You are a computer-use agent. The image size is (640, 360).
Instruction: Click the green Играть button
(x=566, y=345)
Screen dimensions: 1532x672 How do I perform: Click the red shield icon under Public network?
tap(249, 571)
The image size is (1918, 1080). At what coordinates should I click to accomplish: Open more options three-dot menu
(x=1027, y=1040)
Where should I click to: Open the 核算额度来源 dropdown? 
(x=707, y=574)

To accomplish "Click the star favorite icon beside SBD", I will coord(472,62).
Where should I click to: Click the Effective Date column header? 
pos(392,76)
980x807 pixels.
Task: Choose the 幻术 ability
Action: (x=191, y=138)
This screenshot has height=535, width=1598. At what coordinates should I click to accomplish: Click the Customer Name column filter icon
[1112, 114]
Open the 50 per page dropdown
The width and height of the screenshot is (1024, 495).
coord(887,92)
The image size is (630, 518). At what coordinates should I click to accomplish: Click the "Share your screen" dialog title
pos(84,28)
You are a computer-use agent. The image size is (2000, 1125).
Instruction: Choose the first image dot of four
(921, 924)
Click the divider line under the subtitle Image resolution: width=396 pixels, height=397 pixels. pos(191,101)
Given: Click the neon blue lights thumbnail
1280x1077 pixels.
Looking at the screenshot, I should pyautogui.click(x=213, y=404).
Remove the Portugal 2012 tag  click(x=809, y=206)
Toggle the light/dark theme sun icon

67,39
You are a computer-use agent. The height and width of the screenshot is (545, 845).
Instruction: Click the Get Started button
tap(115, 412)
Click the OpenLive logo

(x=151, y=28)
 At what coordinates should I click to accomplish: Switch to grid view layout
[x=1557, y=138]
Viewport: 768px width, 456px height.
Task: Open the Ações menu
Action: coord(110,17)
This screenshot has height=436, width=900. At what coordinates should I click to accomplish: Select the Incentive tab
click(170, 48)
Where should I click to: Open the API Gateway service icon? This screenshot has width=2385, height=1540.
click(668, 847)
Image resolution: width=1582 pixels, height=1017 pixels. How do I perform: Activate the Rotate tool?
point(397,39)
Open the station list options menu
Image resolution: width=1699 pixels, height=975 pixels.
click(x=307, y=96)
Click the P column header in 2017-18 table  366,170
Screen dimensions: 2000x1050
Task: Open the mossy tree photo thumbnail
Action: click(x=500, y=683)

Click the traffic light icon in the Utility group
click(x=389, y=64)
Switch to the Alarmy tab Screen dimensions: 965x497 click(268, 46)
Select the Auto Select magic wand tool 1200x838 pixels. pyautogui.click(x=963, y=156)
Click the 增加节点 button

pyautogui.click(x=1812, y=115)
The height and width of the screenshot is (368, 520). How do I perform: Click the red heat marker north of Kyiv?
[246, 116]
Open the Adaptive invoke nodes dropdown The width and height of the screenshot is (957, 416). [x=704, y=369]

# What is needed
Copy every one of the records above exactly as it appears.

# Task output
You are a computer-use agent. The image size is (640, 360).
Instruction: Click the green Играть button
(x=566, y=345)
Screen dimensions: 1532x672 How do I perform: Click the red shield icon under Public network?
tap(249, 571)
The image size is (1918, 1080). At what coordinates should I click to accomplish: Open more options three-dot menu
(x=1027, y=1040)
Where should I click to: Open the 核算额度来源 dropdown? 
(x=707, y=574)

To accomplish "Click the star favorite icon beside SBD", I will coord(472,62).
Where should I click to: Click the Effective Date column header? 
pos(392,76)
980x807 pixels.
Task: Choose the 幻术 ability
Action: (x=191, y=138)
This screenshot has height=535, width=1598. At what coordinates should I click to accomplish: Click the Customer Name column filter icon
[1112, 114]
Open the 50 per page dropdown
The width and height of the screenshot is (1024, 495).
coord(887,92)
The image size is (630, 518). At what coordinates should I click to accomplish: Click the "Share your screen" dialog title
pos(84,28)
You are a computer-use agent. The image size is (2000, 1125).
Instruction: Choose the first image dot of four
(921, 924)
Click the divider line under the subtitle Image resolution: width=396 pixels, height=397 pixels. pos(191,101)
Given: Click the neon blue lights thumbnail
1280x1077 pixels.
Looking at the screenshot, I should pyautogui.click(x=213, y=404).
Remove the Portugal 2012 tag  click(x=809, y=206)
Toggle the light/dark theme sun icon

67,39
You are a computer-use agent. The height and width of the screenshot is (545, 845).
Instruction: Click the Get Started button
tap(115, 412)
Click the OpenLive logo

(x=151, y=28)
 At what coordinates should I click to accomplish: Switch to grid view layout
[x=1557, y=138]
Viewport: 768px width, 456px height.
Task: Open the Ações menu
Action: coord(110,17)
This screenshot has height=436, width=900. At what coordinates should I click to accomplish: Select the Incentive tab
click(170, 48)
Where should I click to: Open the API Gateway service icon? This screenshot has width=2385, height=1540.
click(668, 847)
Image resolution: width=1582 pixels, height=1017 pixels. How do I perform: Activate the Rotate tool?
point(397,39)
Open the station list options menu
Image resolution: width=1699 pixels, height=975 pixels.
click(x=307, y=96)
Click the P column header in 2017-18 table  366,170
Screen dimensions: 2000x1050
Task: Open the mossy tree photo thumbnail
Action: click(x=500, y=683)

Click the traffic light icon in the Utility group
click(x=389, y=64)
Switch to the Alarmy tab Screen dimensions: 965x497 click(268, 46)
Select the Auto Select magic wand tool 1200x838 pixels. pyautogui.click(x=963, y=156)
Click the 增加节点 button

pyautogui.click(x=1812, y=115)
The height and width of the screenshot is (368, 520). How do I perform: Click the red heat marker north of Kyiv?
[246, 116]
Open the Adaptive invoke nodes dropdown The width and height of the screenshot is (957, 416). [x=704, y=369]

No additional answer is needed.